She once performed topless in the rain so she wouldn't ruin her silk blouse, and she threatened to spike President Nixon's tea with LSD.
But that was a lifetime ago for Grace Slick, the steely psychedelic rocker who added enough salt to her words to wither a seasoned sailor.
These days, she has tamed that wild child. And she has turned to painting to get her creative urges out.
While Slick says she finds inspiration everywhere - in animals, in her friends and in her emotions - her bestselling works are portraits of the rock stars she knew in the 1960s. Jimi Hendrix. Janis Joplin. Jerry Garcia.
She has sold about 60 paintings in the past year. They're a mix of sizes, styles and mediums: oil and acrylic, pencil and ink. She studies as many photographs of her subjects "as humanly possible," then tries, she says, to add "my own memory of how they were, how I felt around them."
Slick studied art for a half-semester in College in Miami, "not because I wanted to be an artist, but because it was easy. I have some talent in drawing and I was at the University of Miami to play,"she says.
But she also never studied music and to this day cannot read a single note. Persistence has gotten her everywhere, she says.
She's especially proud of a Hendrix portrait that uses bold splashes of bright colors against a black background. She also likes a painting of Bob Dylan holding a cross in one hand and a Star of David in the other.

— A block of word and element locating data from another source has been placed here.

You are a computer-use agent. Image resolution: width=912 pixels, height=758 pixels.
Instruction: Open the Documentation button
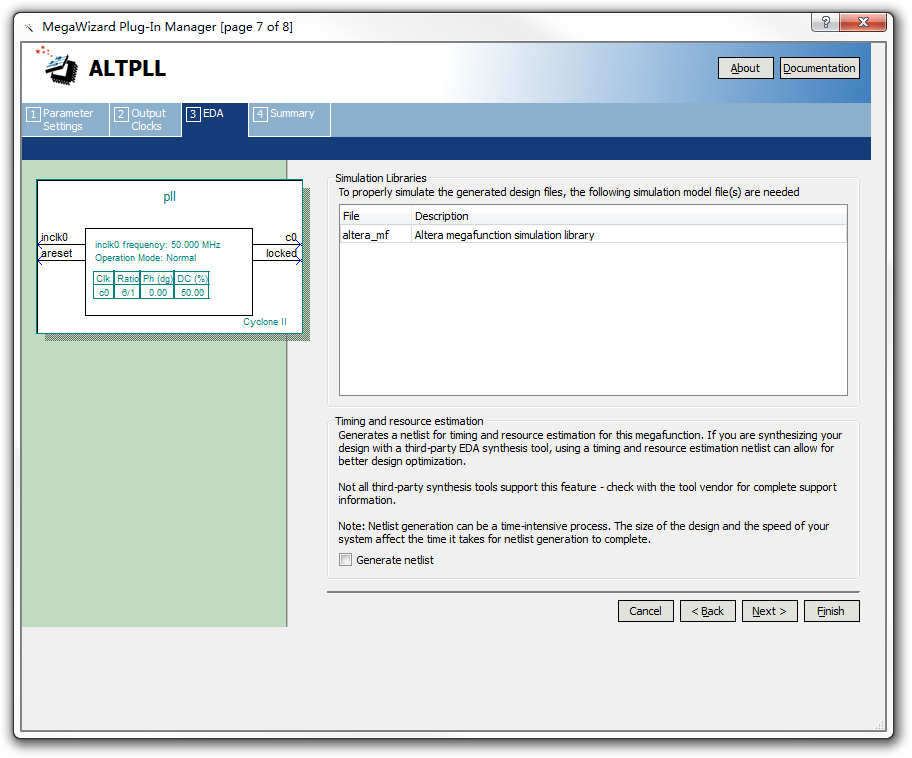[819, 68]
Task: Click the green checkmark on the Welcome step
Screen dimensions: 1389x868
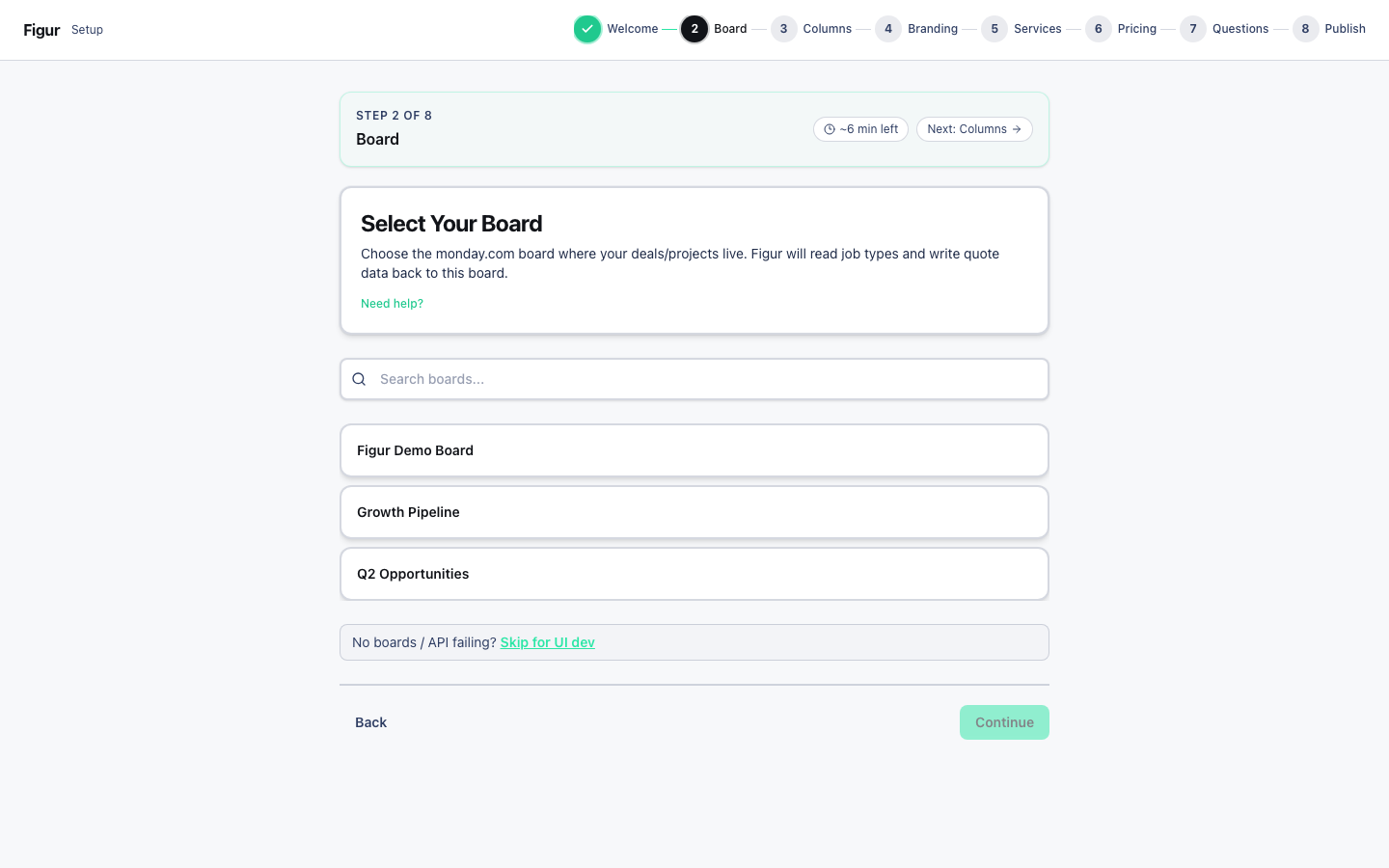Action: [587, 29]
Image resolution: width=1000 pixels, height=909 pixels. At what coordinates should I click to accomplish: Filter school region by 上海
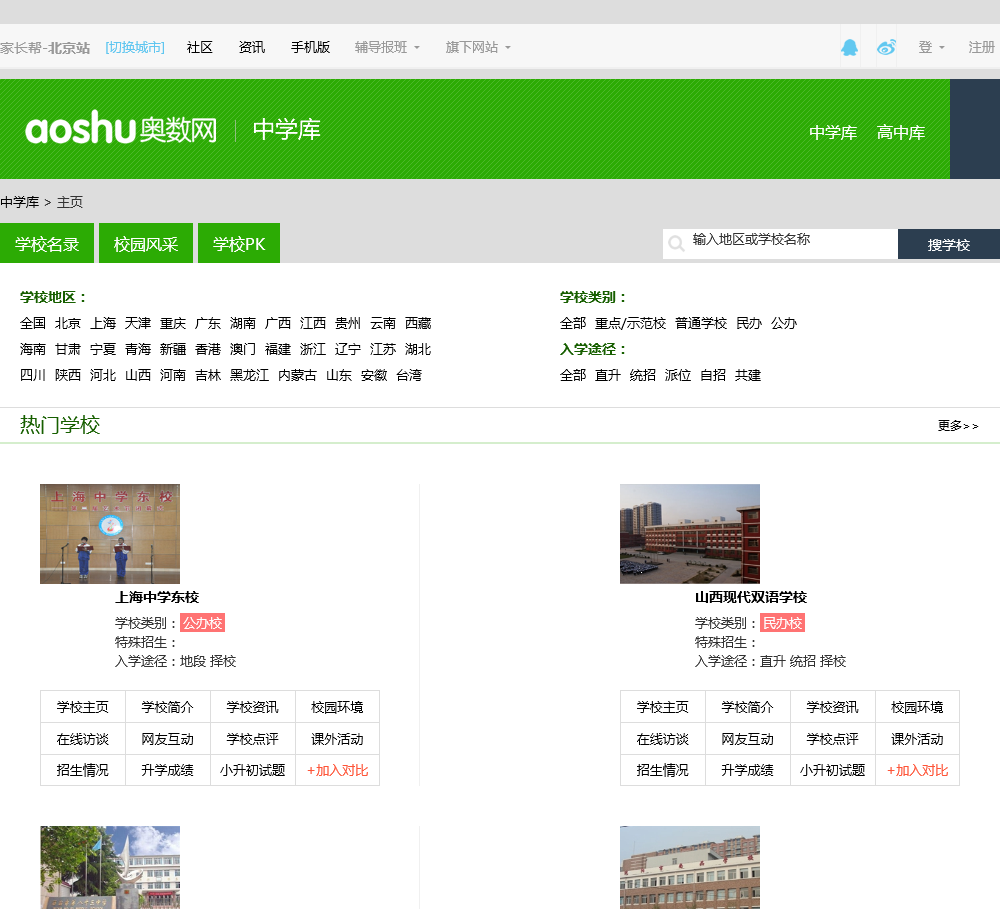[103, 323]
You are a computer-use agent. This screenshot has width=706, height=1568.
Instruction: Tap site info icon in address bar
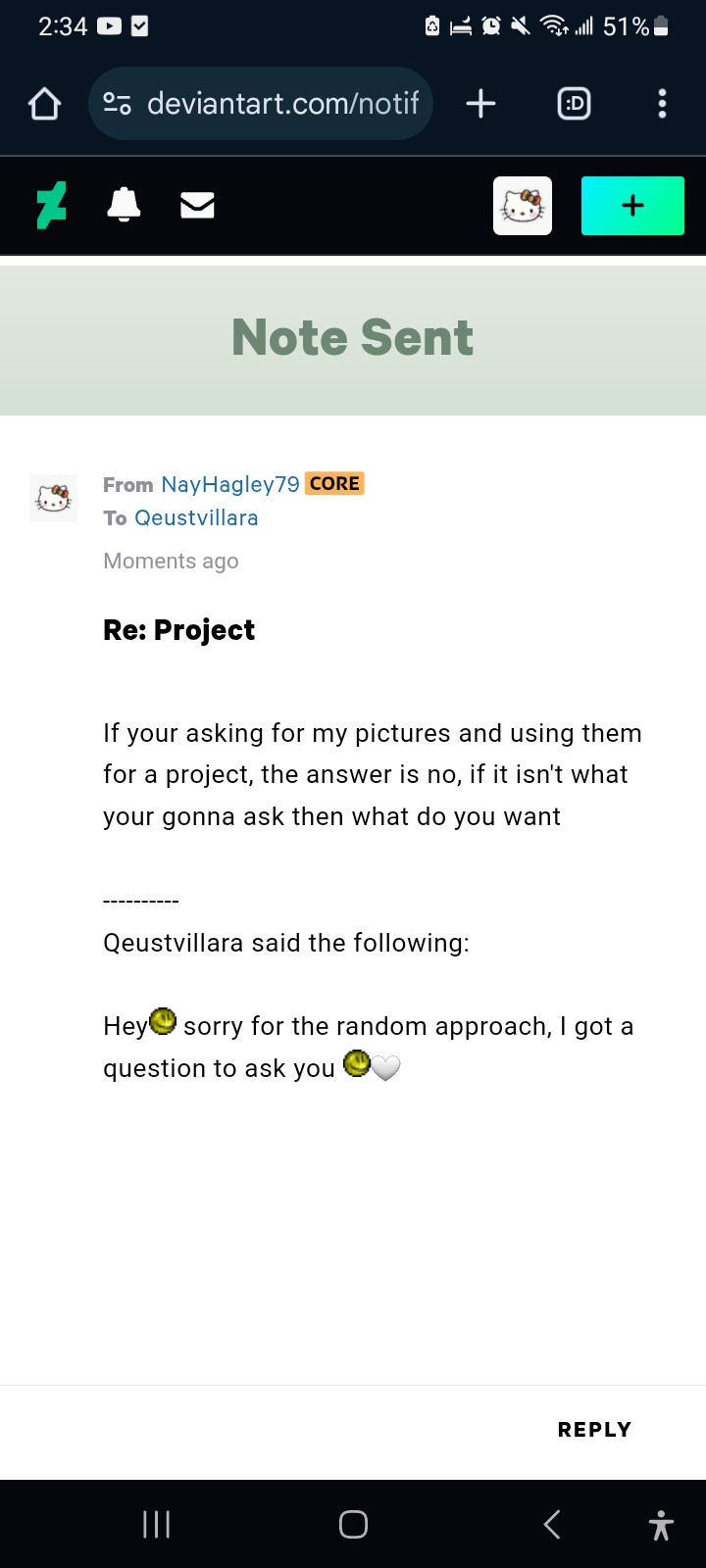(x=118, y=104)
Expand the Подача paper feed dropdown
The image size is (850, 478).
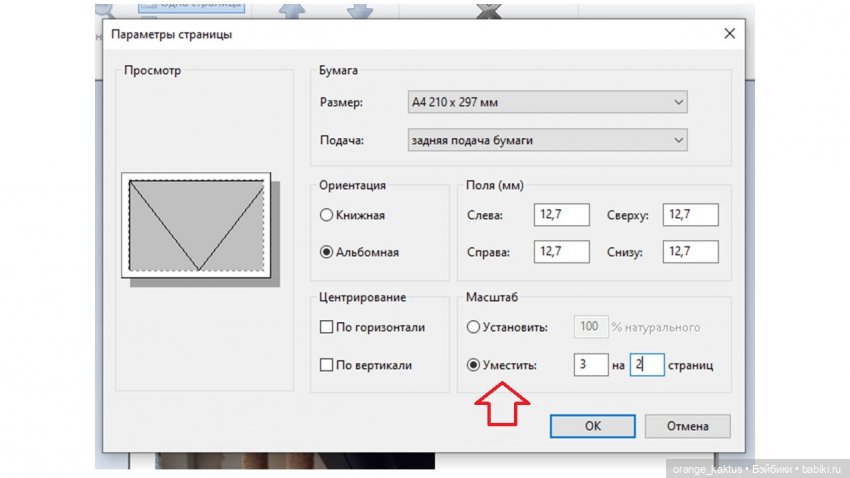(x=547, y=140)
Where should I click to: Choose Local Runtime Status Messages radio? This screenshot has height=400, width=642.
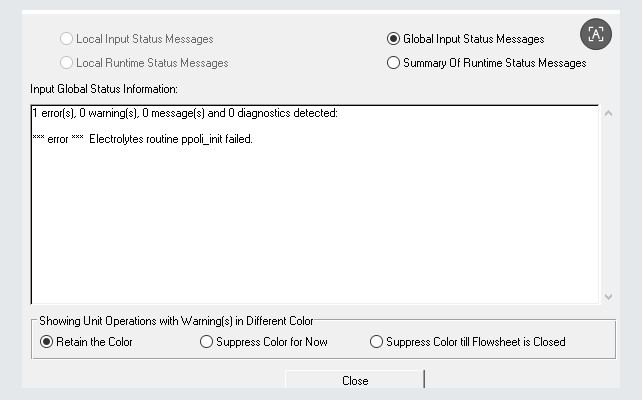(67, 63)
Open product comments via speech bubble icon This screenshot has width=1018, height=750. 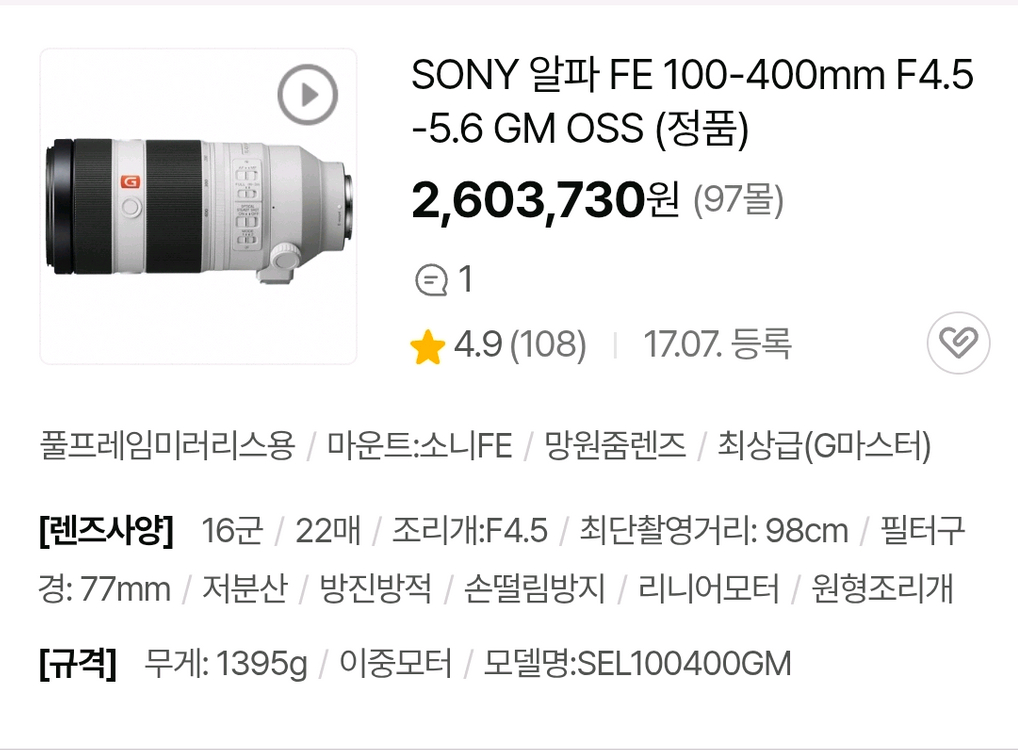(433, 279)
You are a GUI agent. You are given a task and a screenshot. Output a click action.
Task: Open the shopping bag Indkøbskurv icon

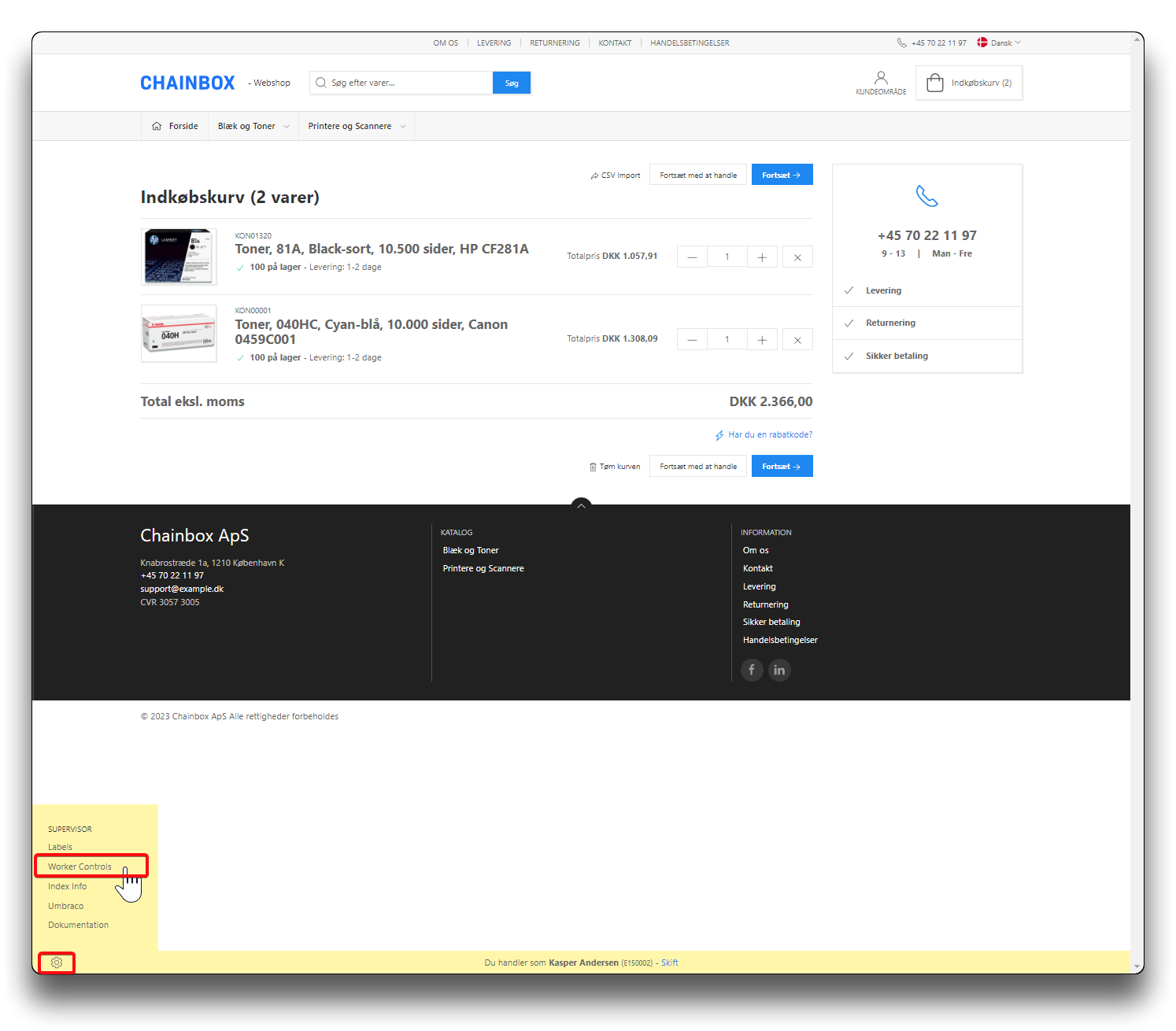934,83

There are two portraits of Joplin in her show at San Francisco's Artrock gallery that runs through December. One is in hues of blue with a smiling Janis holding maracas and another is a close-up of her face with vegetation coming out of her head.
Back in the late '60s and early '70s, Slick and Joplin were the high priestesses of rock - spontaneous, outrageous, wise-cracking mamas who grabbed life by the heels and shook it dry. But while Joplin was troubled, fragile in a way, Slick was more centered. She boozed and drugged with the best of them; said anything, did anything and wore anything - or nothing. And she survived, from Jefferson Airplane to Starship to her own short-lived solo career.
Now 61, the aging rocker has adapted an artful look. Her shoulder-length, straight hair is completely white - she says she had been dying it since her mid-20s - and sets off her violet-blue eyes.
Striking and statuesque, Slick could be a model once again - a profession she tried briefly before turning to music.
After a foray into pop with Starship in the 1980s, Slick quit the music business a decade ago and became a painter. She spends an average of about a week on each painting and cranks out about 100 a year.